A neoliberalisation of civil society? Self-help groups and the labouring class poor in rural South India

Pages 485-512 | Published online: 13 Jul 2010
 

Abstract

This paper notes the prominence of self-help groups (SHGs) within current anti-poverty policy in India, and analyses the impacts of government- and NGO-backed SHGs in rural North Karnataka. It argues that self-help groups represent a partial neoliberalisation of civil society in that they address poverty through low-cost methods that do not challenge the existing distribution of power and resources between the dominant class and the labouring class poor. It finds that intra-group savings and loans and external loans/subsidies can provide marginal economic and political gains for members of the dominant class and those members of the labouring classes whose insecure employment patterns currently provide above poverty line consumption levels, but provide neither material nor political gains for the labouring class poor. Target-oriented SHG catalysts are inattentive to how the social relations of production reproduce poverty and tend to overlook class relations and socio-economic and political differentiation within and outside of groups, which are subject to interference by dominant class local politicians and landowners.

Notes

1Based on a conversion rate of 40 rupees to one dollar, as are all subsequent figures.

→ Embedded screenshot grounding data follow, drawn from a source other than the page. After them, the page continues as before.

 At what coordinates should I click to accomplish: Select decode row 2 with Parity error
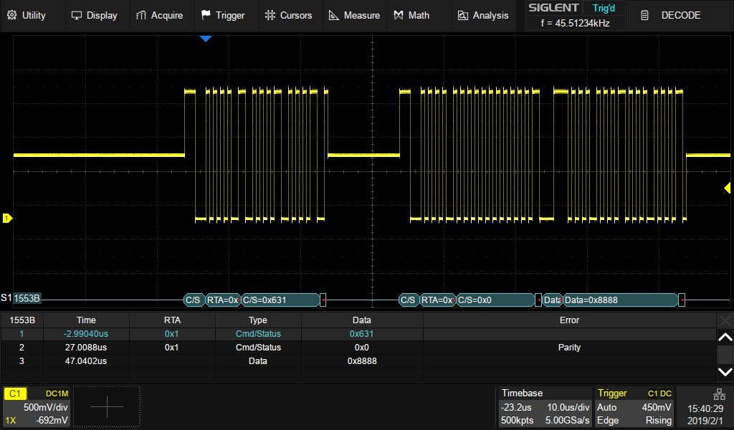[x=358, y=348]
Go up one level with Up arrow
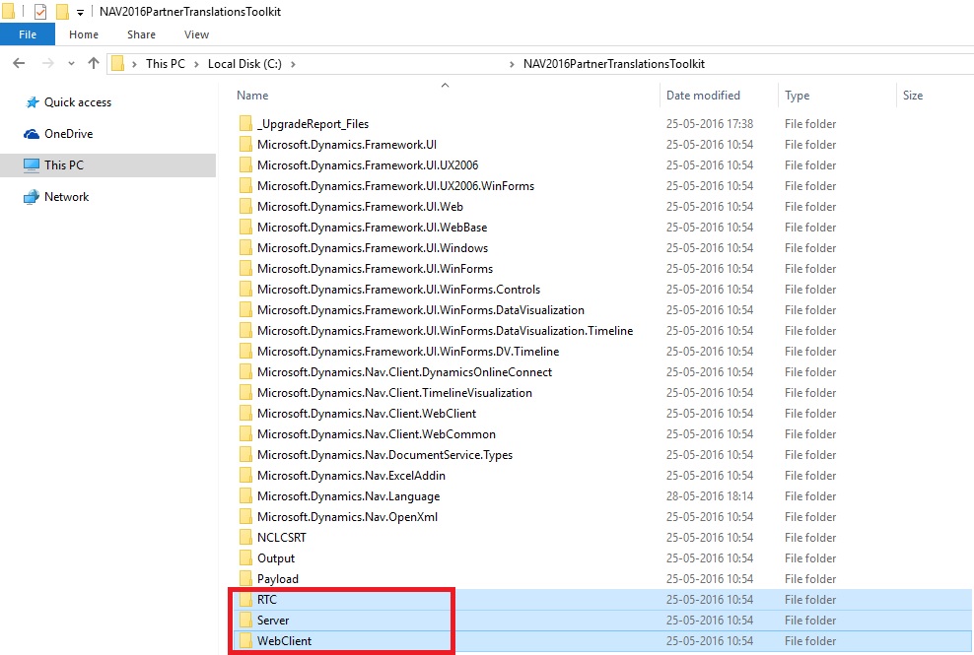 [94, 63]
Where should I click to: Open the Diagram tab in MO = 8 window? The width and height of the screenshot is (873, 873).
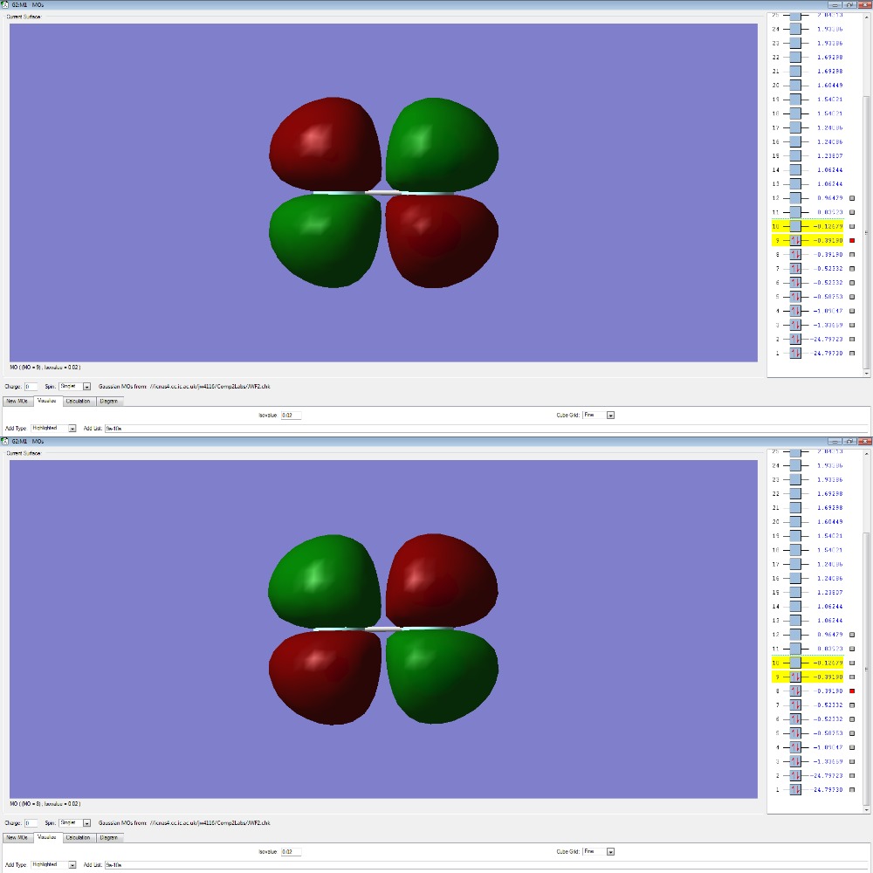tap(108, 837)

2See Elliot (Citation2003) for a discussion of the Lockean and Toquvillean antecedents of this liberal view of civil society.

3There is no space here to engage with the vast literature on civil society in India, which includes studies on social movements by (Shah Citation2002), subaltern studies (Guha Citation1983), and critiques of civil society (Chatterjee Citation2004). Significantly, Harriss (Citation2007) argues that civil society organisations in urban India are dominated by the middle class and relatively distanced from the everyday concerns of the urban poor.

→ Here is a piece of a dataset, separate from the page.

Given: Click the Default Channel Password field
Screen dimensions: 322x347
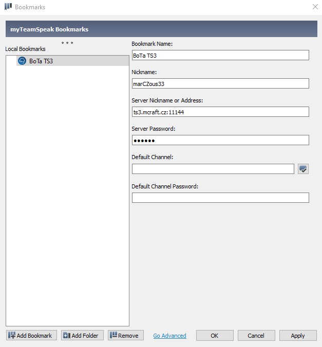Looking at the screenshot, I should 220,198.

4The term is based on Bernstein's (Citation2008) term ‘classes of labour’ (see below).

5From the 1970s to the 1990s, India put greater emphasis on lending directly mostly to individual males through government schemes such as the Integrated Rural Development Programme (IDRP). Critiques of the IRDP are common. See, for example, Lieten and Srivastava (Citation1999).

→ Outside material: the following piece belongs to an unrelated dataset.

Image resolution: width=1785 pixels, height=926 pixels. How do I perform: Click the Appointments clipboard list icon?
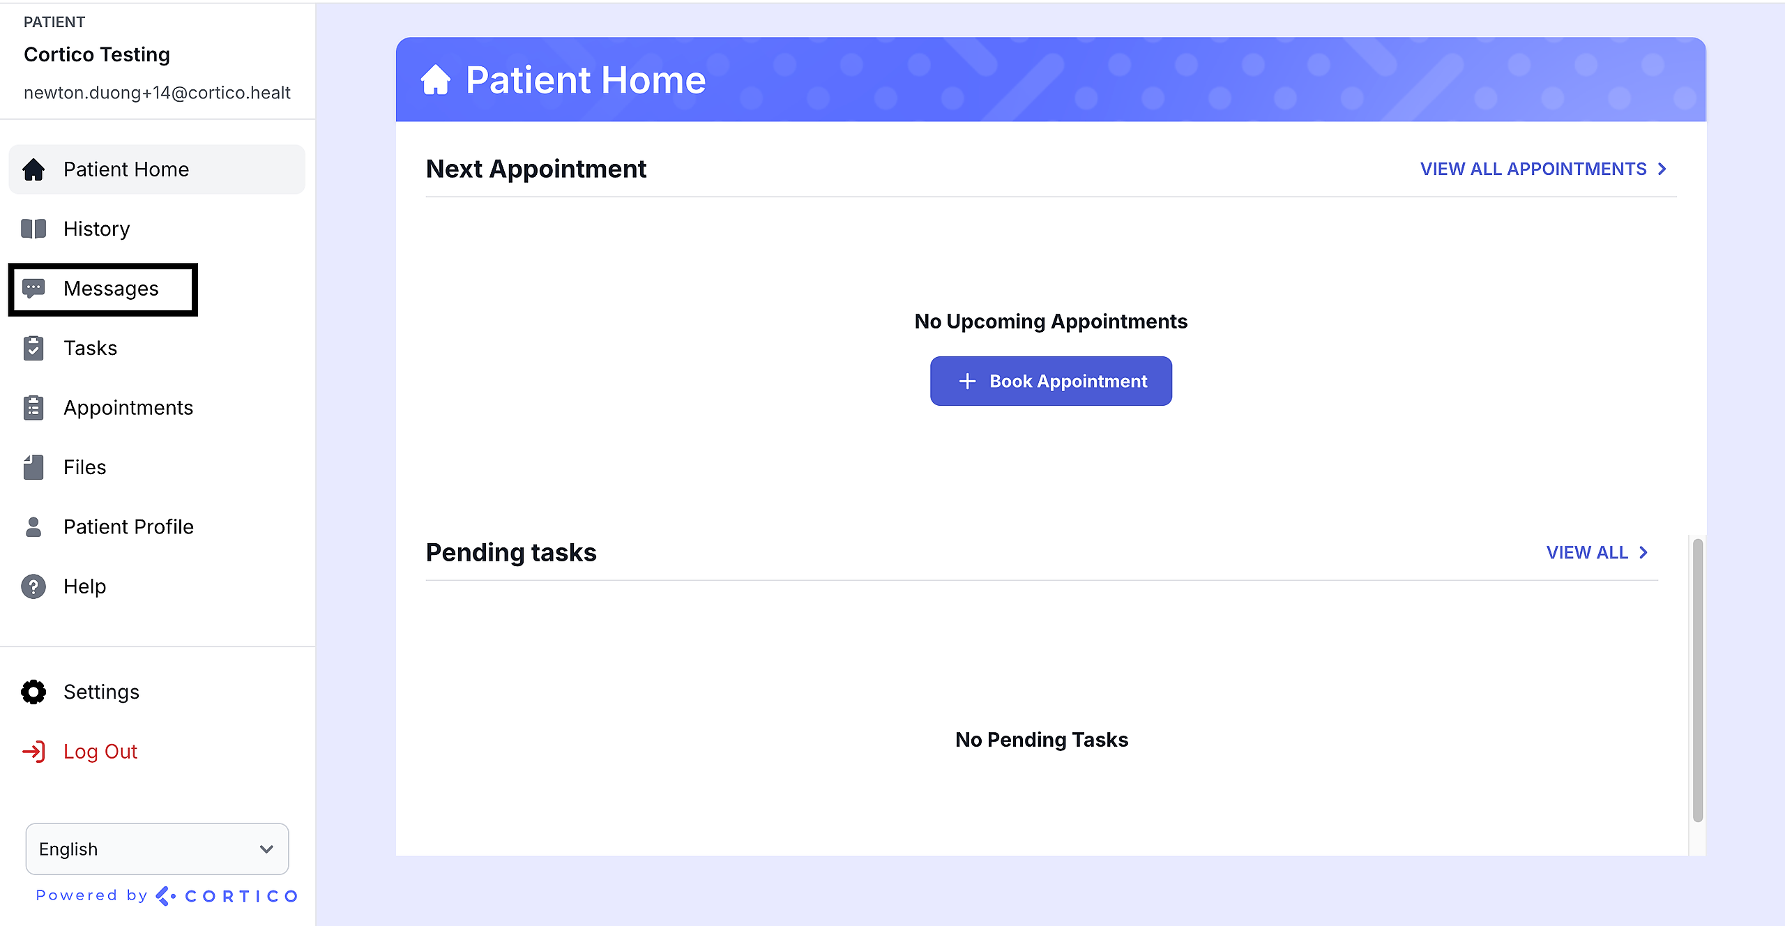33,408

6The World Bank has made a similar argument, though in somewhat weaker terms (World Bank Citation2000, 156–7).

7Such as (1) the type of labour relations at village level (see, for example, Kapadia (Citation1995) – variables include forms of tied labour, annual contracts, and individual daily wage work versus group contract work (the latter almost invariably provides higher wages in North Karnataka), and (2) the impact that cropping patterns and the availability of non-agricultural work have on labour supply and demand and hence on the politics of wage negotiations.

8Scoones attributes this point to O'Laughlin (Citation2004, 393), although she makes the point less explicitly.

9Although on a smaller scale than most of the examples referred to by Agarwal (Citation1994b).

10The Karnataka State Farmers Association (KRRS) had a strong social base in one of this paper's fieldwork villages in the early 1990s. Scheduled caste men referred to it as an organisation of the rich and said that they had been told to attend rallies. Organisationally it was controlled by dominant caste (Panchamsali Lingayat) large farmers, although commercialised marginal surplus/deficit producers actively supported the organisation. In the other fieldwork village, the organisation had a markedly weaker presence primarily as its principal landowning caste (Other Backward Caste Marathas) was not the dominant caste in the district and regarded the KRRS as a Panchamsali Lingayat dominated organisation (see Pattenden Citation2005, Citation2006 for further details).

11Interview with SH Patil, NABARD representative Dharwad District, 12 January 2007.

12Pseudonyms.

13This was in order to have a representative sample. Our analysis of SHGs is class- rather than caste-centred.

14Based upon visits to ten additional villages in the district.

15See the author's PhD thesis (2006).

16Village-level workers paid by the Department of Women and Child Development to run crèches and other services.

17With this figure (based on the India poverty line) a substantial number of issues remain outstanding – not least the appropriate level of calorie intake for those who depend on physical labour, and the costs of accessing basic healthcare or of responding to extraordinary household costs.

18Adjusted for inflation from Mahendra Dev and Ravi's (Citation2008, 9) 2004–05 figure.

19Seven Raichur villages were visited in June-July 2007 and 2008, whilst one village was visited in Mandya district in June 2008. Surveys were conducted in all these villages either on a household or group basis.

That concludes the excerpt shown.